> [Task instructions]
Each entry is to be repeated word for word, and the images are to be dropped.

> [Data provided]
┄┄┄┄┄┄┄┄┄┄┄┄┄┄┄┄┄┄┄┄
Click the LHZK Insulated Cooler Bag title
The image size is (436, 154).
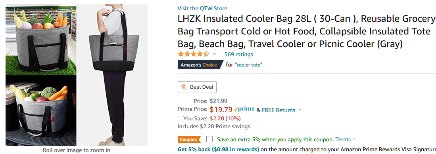point(306,31)
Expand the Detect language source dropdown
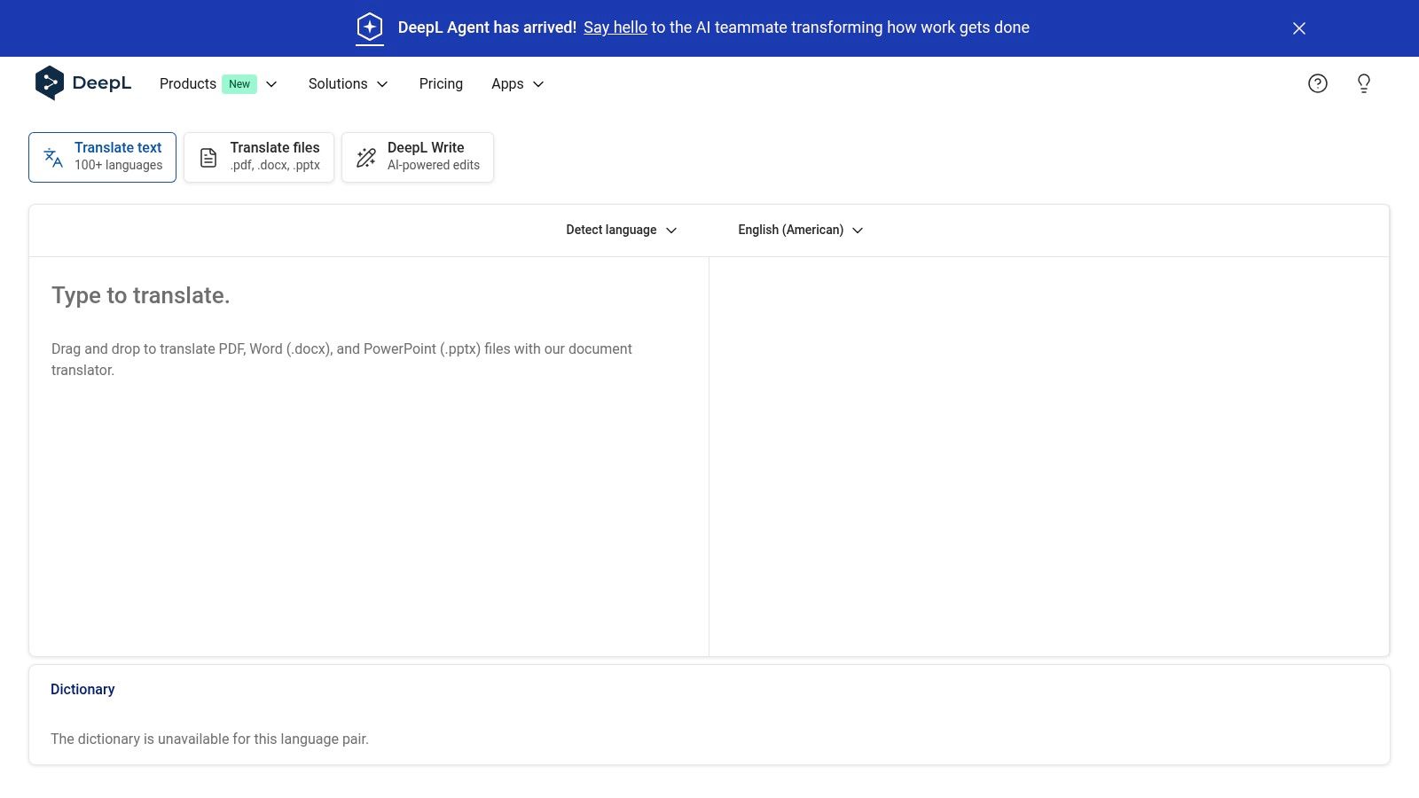 click(x=621, y=230)
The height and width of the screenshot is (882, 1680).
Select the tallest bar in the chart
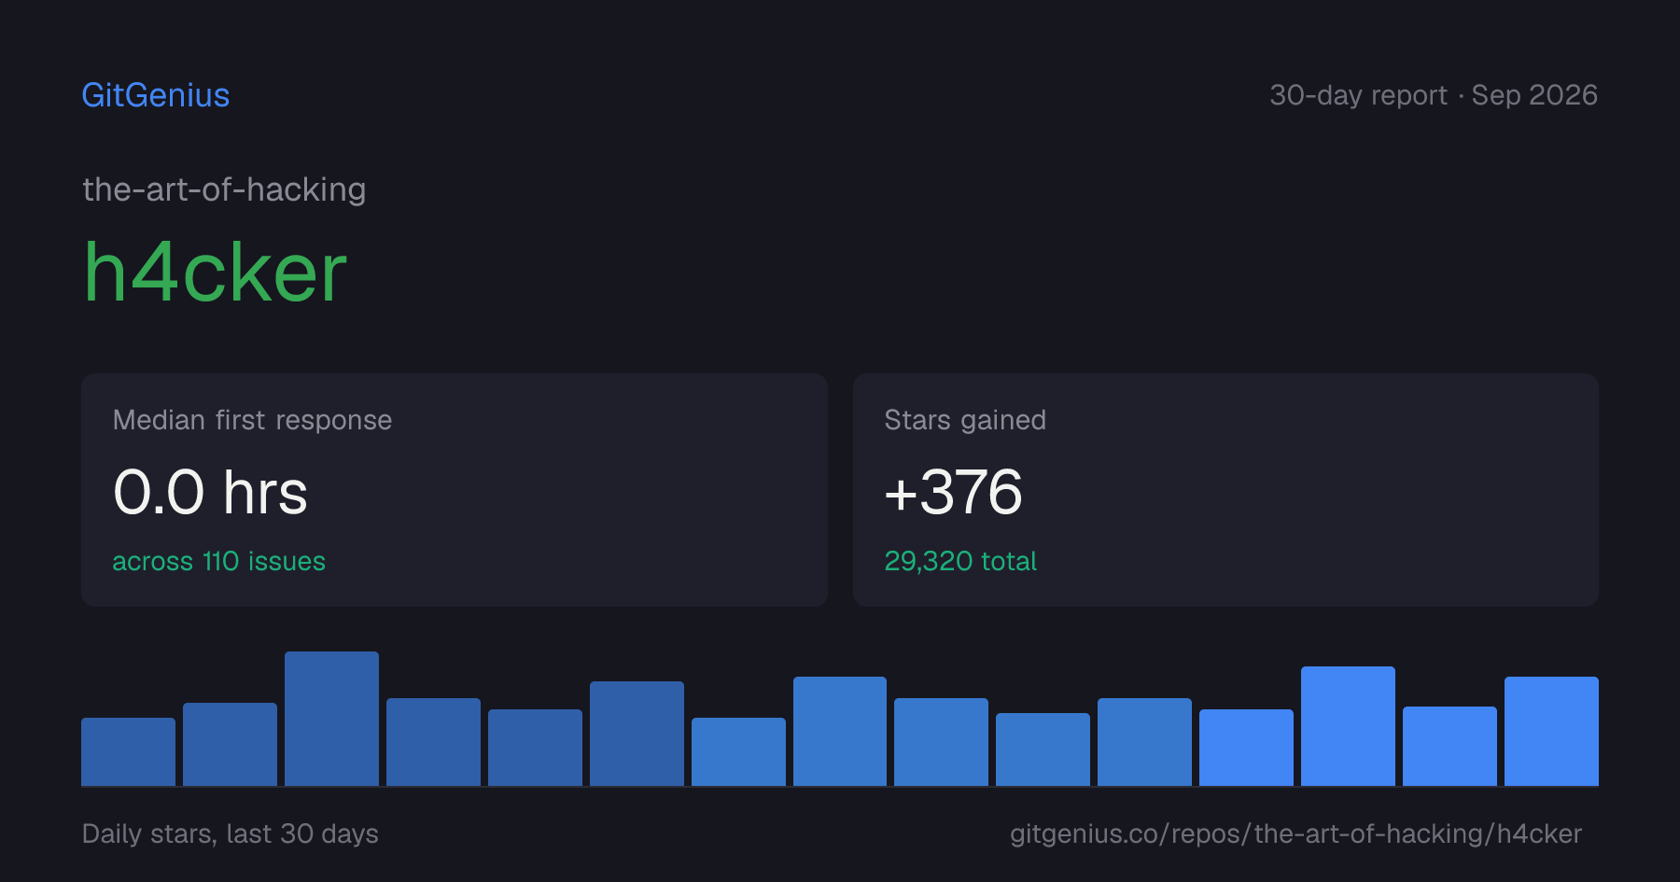tap(331, 719)
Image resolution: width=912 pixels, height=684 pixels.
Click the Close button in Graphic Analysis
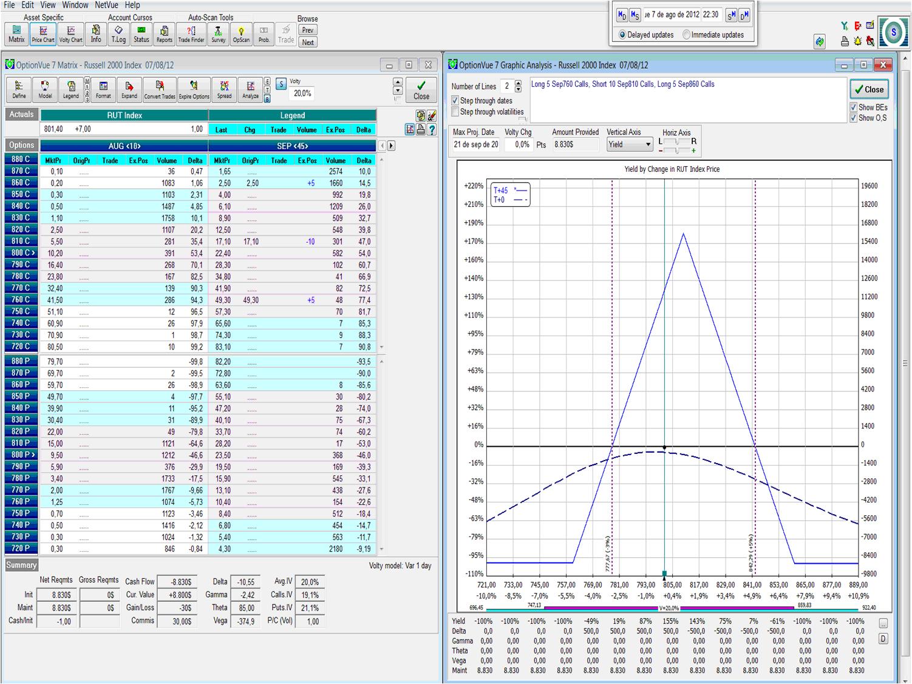(869, 89)
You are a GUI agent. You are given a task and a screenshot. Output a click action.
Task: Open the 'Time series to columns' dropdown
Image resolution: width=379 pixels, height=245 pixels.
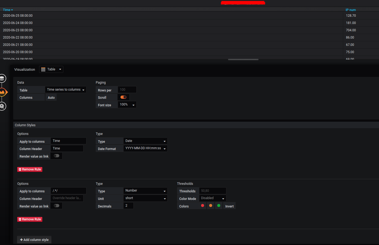click(x=66, y=89)
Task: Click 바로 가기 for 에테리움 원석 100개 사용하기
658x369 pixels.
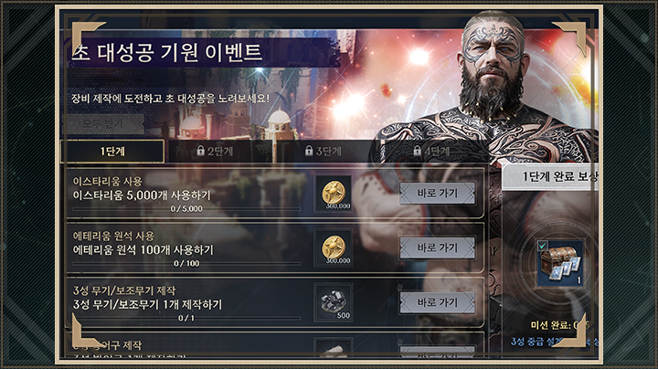Action: [437, 248]
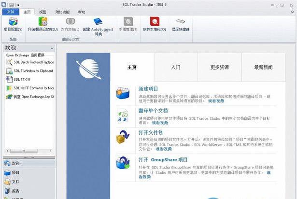Open the 文件 file menu tab
The height and width of the screenshot is (199, 297).
11,12
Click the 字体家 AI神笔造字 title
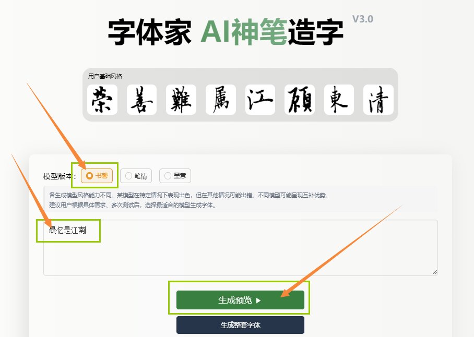Image resolution: width=474 pixels, height=337 pixels. pos(226,32)
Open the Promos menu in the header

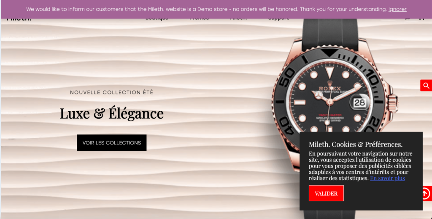(199, 19)
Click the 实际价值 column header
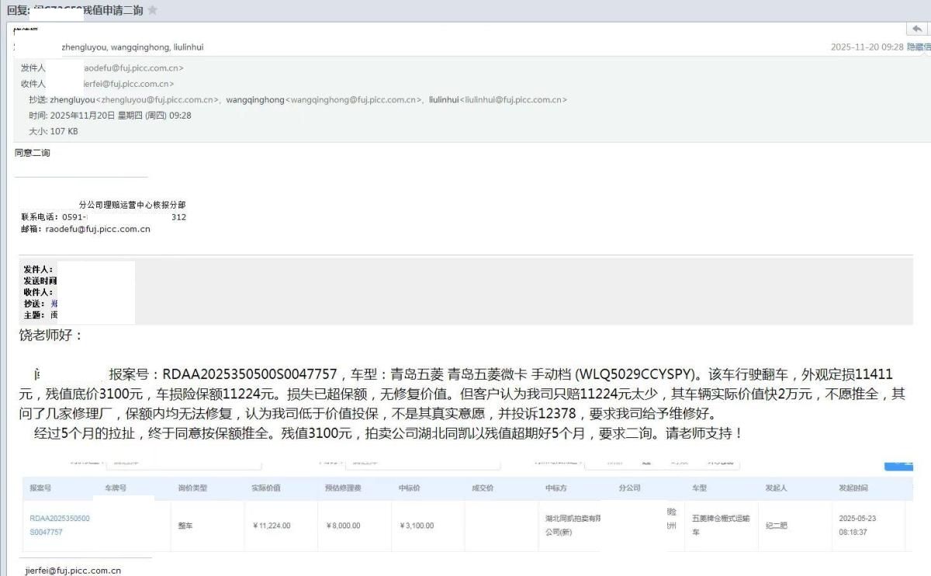Viewport: 931px width, 576px height. pos(265,488)
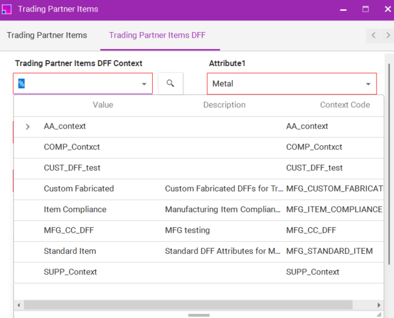The image size is (394, 318).
Task: Choose the Custom Fabricated context row
Action: point(79,188)
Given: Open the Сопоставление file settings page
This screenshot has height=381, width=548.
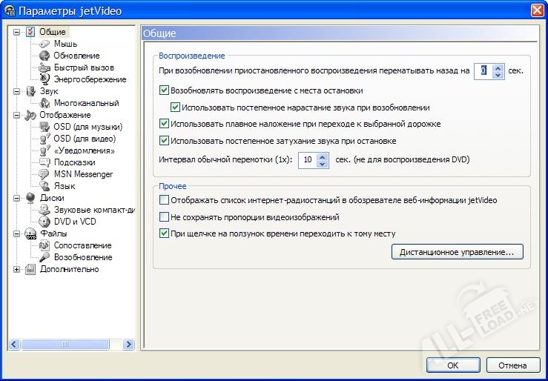Looking at the screenshot, I should tap(82, 245).
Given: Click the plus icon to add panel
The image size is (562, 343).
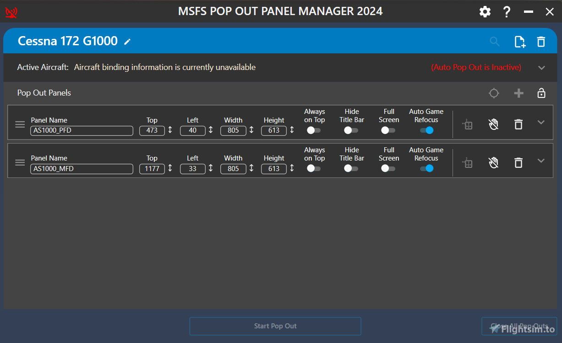Looking at the screenshot, I should coord(518,93).

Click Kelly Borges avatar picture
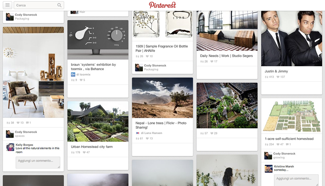(10, 147)
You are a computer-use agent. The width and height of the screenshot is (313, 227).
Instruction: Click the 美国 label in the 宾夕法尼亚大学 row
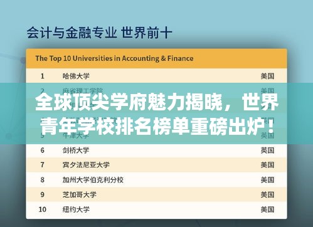267,165
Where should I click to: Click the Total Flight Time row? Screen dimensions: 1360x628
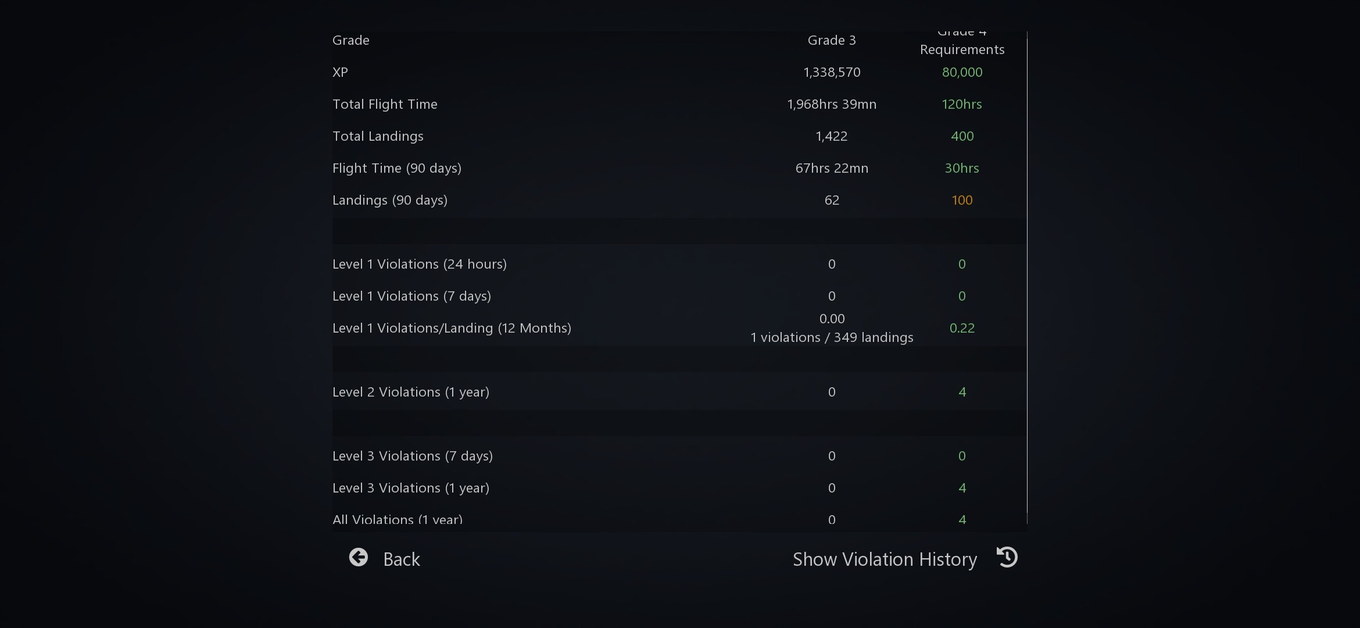click(679, 105)
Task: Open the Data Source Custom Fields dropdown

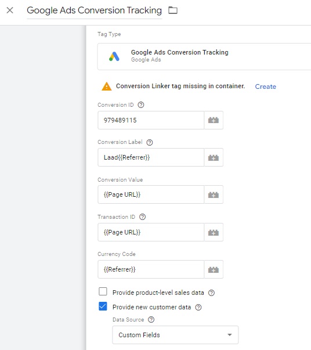Action: (x=175, y=335)
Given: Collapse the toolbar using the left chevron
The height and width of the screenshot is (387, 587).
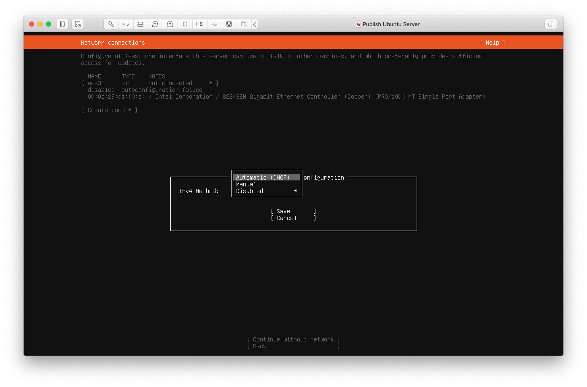Looking at the screenshot, I should [254, 24].
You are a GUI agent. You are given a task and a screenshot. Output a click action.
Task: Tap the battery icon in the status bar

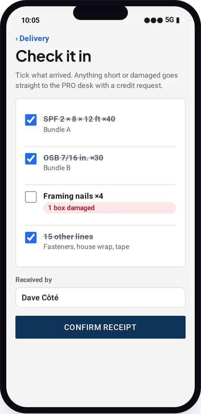pos(178,20)
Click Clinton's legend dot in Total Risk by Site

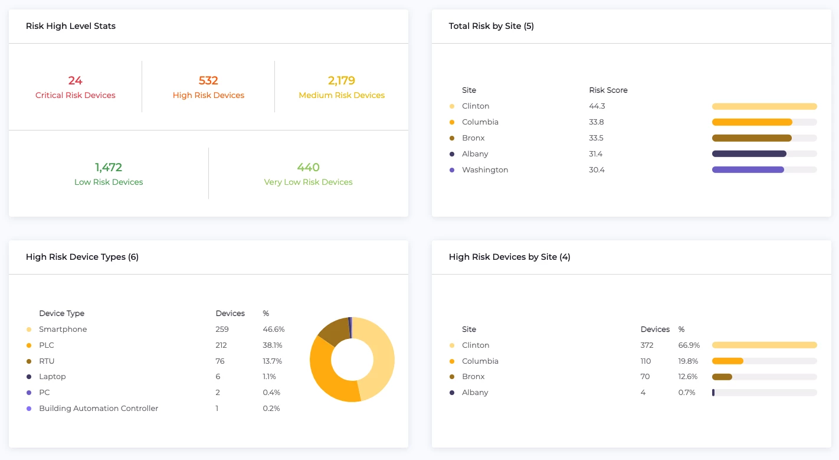coord(452,106)
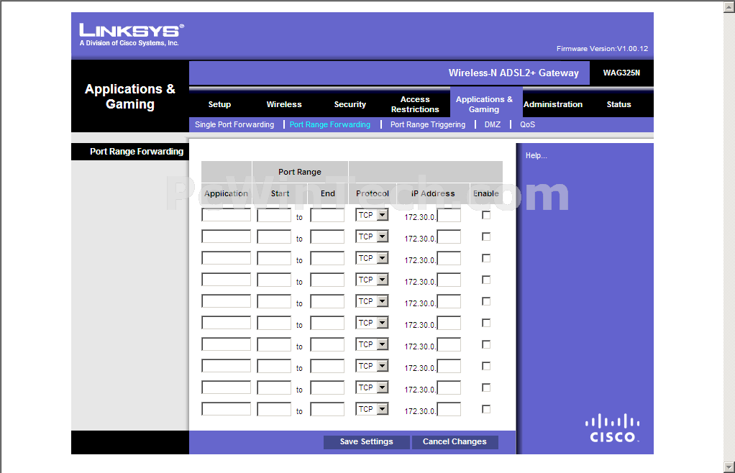Expand the protocol dropdown in the fourth row

tap(373, 280)
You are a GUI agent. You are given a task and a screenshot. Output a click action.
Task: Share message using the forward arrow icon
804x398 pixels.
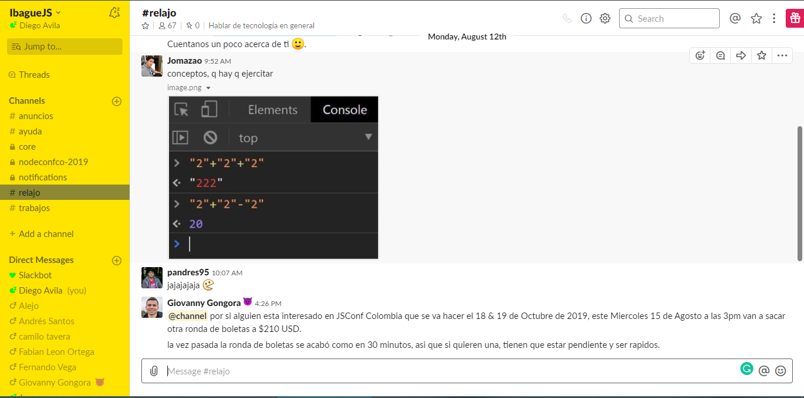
┄┄┄┄┄┄┄┄┄┄┄┄┄┄┄┄┄┄┄┄
> [Task result]
Click the LHZK Insulated Cooler Bag title
The image size is (436, 154).
point(306,31)
Expand the Detect language source dropdown
 click(x=621, y=230)
The height and width of the screenshot is (882, 1680).
Select the tallest bar in the chart
tap(331, 719)
Image resolution: width=912 pixels, height=684 pixels.
Click the Close button in Graphic Analysis
(869, 89)
You are a GUI agent. You are given a task and a screenshot. Output a click action.
Task: Open the 'Time series to columns' dropdown
Image resolution: width=379 pixels, height=245 pixels.
click(x=66, y=89)
Task: Click 바로 가기 for 에테리움 원석 100개 사용하기
658x369 pixels.
Action: [437, 248]
Open the 文件 file menu tab
The height and width of the screenshot is (199, 297).
11,12
Click the 字体家 AI神笔造字 title
Image resolution: width=474 pixels, height=337 pixels. pos(226,32)
Open the Promos menu in the header

(199, 19)
Click the 实际价值 column header
Viewport: 931px width, 576px height. pos(265,488)
The image size is (394, 318).
Task: Choose the Custom Fabricated context row
Action: point(79,188)
Given: Open the Сопоставление file settings page
This screenshot has height=381, width=548.
Looking at the screenshot, I should tap(82, 245).
Given: Click the plus icon to add panel
The image size is (562, 343).
Looking at the screenshot, I should coord(518,93).

Click Kelly Borges avatar picture
(10, 147)
You are a computer-use agent. The width and height of the screenshot is (313, 227).
Instruction: Click the 美国 label in the 宾夕法尼亚大学 row
267,165
Where should I click to: Click the Total Flight Time row? Screen dimensions: 1360x628
click(679, 105)
Task: Open the Data Source Custom Fields dropdown

Action: (x=175, y=335)
Given: Collapse the toolbar using the left chevron
The height and width of the screenshot is (387, 587).
Looking at the screenshot, I should [254, 24].
You are a GUI agent. You are given a task and a screenshot. Output a click action.
Task: Tap the battery icon in the status bar

pos(178,20)
Click Clinton's legend dot in Total Risk by Site

coord(452,106)
Expand the protocol dropdown in the fourth row

tap(373, 280)
You are a GUI agent. You are given a task and a screenshot. Output a click action.
Task: Share message using the forward arrow icon
804x398 pixels.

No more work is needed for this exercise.